§ Your task
Pull every line holding the word "agent" from the data below and copy it.

[Saved entries]

BEGIN

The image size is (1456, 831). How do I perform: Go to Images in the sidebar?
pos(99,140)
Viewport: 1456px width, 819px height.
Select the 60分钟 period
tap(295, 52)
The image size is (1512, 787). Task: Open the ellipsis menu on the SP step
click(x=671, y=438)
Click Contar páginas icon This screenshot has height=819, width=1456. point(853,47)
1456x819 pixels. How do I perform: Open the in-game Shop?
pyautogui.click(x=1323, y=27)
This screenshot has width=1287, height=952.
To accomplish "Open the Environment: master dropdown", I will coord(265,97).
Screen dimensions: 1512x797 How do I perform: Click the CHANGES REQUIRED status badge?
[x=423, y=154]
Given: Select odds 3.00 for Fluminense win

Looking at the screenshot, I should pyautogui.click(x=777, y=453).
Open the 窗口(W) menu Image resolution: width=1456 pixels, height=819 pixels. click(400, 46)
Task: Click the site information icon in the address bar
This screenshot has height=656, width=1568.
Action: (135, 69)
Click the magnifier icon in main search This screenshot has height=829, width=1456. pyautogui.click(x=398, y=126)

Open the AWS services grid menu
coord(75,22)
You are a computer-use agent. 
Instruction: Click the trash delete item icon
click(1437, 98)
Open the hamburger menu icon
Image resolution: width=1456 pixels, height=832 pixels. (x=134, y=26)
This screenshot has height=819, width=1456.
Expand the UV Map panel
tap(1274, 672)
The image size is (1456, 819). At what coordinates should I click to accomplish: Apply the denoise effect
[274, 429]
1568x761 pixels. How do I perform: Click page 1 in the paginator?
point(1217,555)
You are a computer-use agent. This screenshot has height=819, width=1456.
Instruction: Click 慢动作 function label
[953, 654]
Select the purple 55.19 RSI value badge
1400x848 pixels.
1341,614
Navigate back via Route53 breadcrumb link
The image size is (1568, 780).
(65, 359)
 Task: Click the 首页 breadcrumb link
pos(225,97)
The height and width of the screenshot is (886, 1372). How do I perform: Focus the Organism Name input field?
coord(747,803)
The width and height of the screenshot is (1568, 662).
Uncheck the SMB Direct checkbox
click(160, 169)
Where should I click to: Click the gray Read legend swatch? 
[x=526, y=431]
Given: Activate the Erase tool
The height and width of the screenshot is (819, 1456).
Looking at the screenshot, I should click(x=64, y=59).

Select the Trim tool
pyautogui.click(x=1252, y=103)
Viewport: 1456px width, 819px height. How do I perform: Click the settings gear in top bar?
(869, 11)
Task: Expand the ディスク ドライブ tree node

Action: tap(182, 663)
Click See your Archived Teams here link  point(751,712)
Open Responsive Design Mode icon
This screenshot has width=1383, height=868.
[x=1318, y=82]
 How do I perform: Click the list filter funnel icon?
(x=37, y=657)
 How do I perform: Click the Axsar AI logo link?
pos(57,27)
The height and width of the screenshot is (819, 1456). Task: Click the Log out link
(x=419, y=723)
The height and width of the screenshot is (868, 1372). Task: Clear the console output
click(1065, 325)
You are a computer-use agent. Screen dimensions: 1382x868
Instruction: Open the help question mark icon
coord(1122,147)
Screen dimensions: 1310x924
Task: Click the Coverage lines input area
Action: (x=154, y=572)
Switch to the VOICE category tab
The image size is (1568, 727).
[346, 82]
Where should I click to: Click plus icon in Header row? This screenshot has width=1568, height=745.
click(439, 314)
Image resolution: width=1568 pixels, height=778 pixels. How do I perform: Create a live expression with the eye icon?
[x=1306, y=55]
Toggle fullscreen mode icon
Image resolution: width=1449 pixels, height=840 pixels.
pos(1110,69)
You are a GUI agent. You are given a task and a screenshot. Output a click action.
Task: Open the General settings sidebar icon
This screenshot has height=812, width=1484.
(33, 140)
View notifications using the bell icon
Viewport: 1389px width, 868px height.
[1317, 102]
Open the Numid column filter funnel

END

§ Response to the task
You are a computer-use agent. 
You are a computer-use agent. This screenshot has height=819, width=1456.
You are a computer-use agent. Screen dimensions: 1382x868
You are a GUI agent. You are given a task and a screenshot. Output a click action.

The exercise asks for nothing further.